Wednesday, September 30, 2009

Cock-ups with French

I have had the following cock-ups trying to speak/decipher the French spoken in Belgium:

The Moisturising Shower Gel Cock-Up- Have been using a white, milky shower gel as moisturiser for some time. Figured today why half my skin has fallen off.

The Peanut Peach Beer Cock-Up - Tried to put on my best Frech for the cute bartender while asking her for a pint of peach beer. After about five minutes of explanation, she gave me what I took to be a flitatiously comprehending look and went off to get the beer. When she came back she was holding a bowl of peanuts. I didn't want to go through the entire process again so I resorted to animal behaviour and pointed to the item on the menu.

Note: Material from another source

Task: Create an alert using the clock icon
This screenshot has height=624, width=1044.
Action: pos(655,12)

The Food Cock-Ups - Have bought tuna sanwhiches thinking them to be ham, ginger paste thinking it to be garlic, ordered chicken instead of beef and, judging by the coffee I'm served in the canteen I must be asking for a large cup of steaming rat droppings.

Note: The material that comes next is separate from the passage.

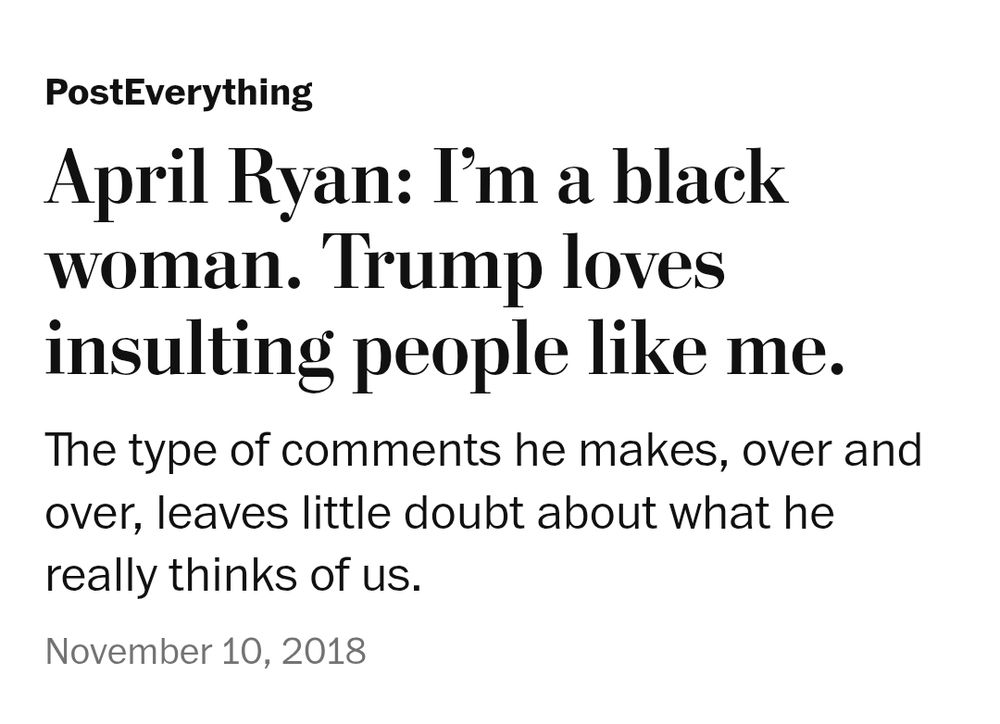Click the word 'November' in date line

pos(128,651)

Thursday, September 24, 2009

Standing Orders

A recent team dossier distributed amongst the Indian cricket players states that sex enchances sporting performance. Opinion may be divided on this but, going by the heading of the story in the bottom right hand corner, AB De Villers clearly agrees that South Africa have some catching up to do in this regard.

Friday, September 4, 2009

Landing Trouble

EasyJet has cut its flights from Luton airpost due to "alleged disagreement with the airport authorites on landing fees." My knowledge of the aviation industry is limited to the knowledge that many Kuwait air does not serve alcohol and the nose flegm passes for "juice" on British Airways. Even so, I can just imagine the following conversation between an EasyJet pilot and Luton Air Traffic Control -

EasyJet Pilot: EasyJet to Luton ATC, are we all clear for landing?
Luton ATC: Er, you haven't paid your landing fees. You can't land here.
EasyJet Pilot: WHAT? But I just took off from here this morning?
Luton ATC: Taking off's fine. It's landing that we have trouble with. You see you haven't paid your landing fees.
EasyJet Pilot: So what am I supposed to do? My wife's expecting me back for dinner.
Luton ATC: Err...
EasyJet Pilot: I'm going to crash!
Luton ATC: I think that's fine. So long as you don't actually land.

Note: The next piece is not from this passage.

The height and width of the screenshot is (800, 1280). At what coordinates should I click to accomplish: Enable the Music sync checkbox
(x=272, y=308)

Tuesday, September 1, 2009

London #2

I was a little apprehensive putting down Stanfords Map & Book Store in Covent Garden at London #2, given that I had already put Daunt Books on the list. Two specialist travel bookstores would be a bit obsessive. However, Stanfords is the exact antithesis of Daunt - while Daunt represents the easy ability to find a cosy niche in a busy city like London, Stanfords illustrates why so may people come to London and find it incredibly diffcult to be bored by it - Stanfords specializes in highly detailed, pocket sized maps from different countries, made specially for hikers.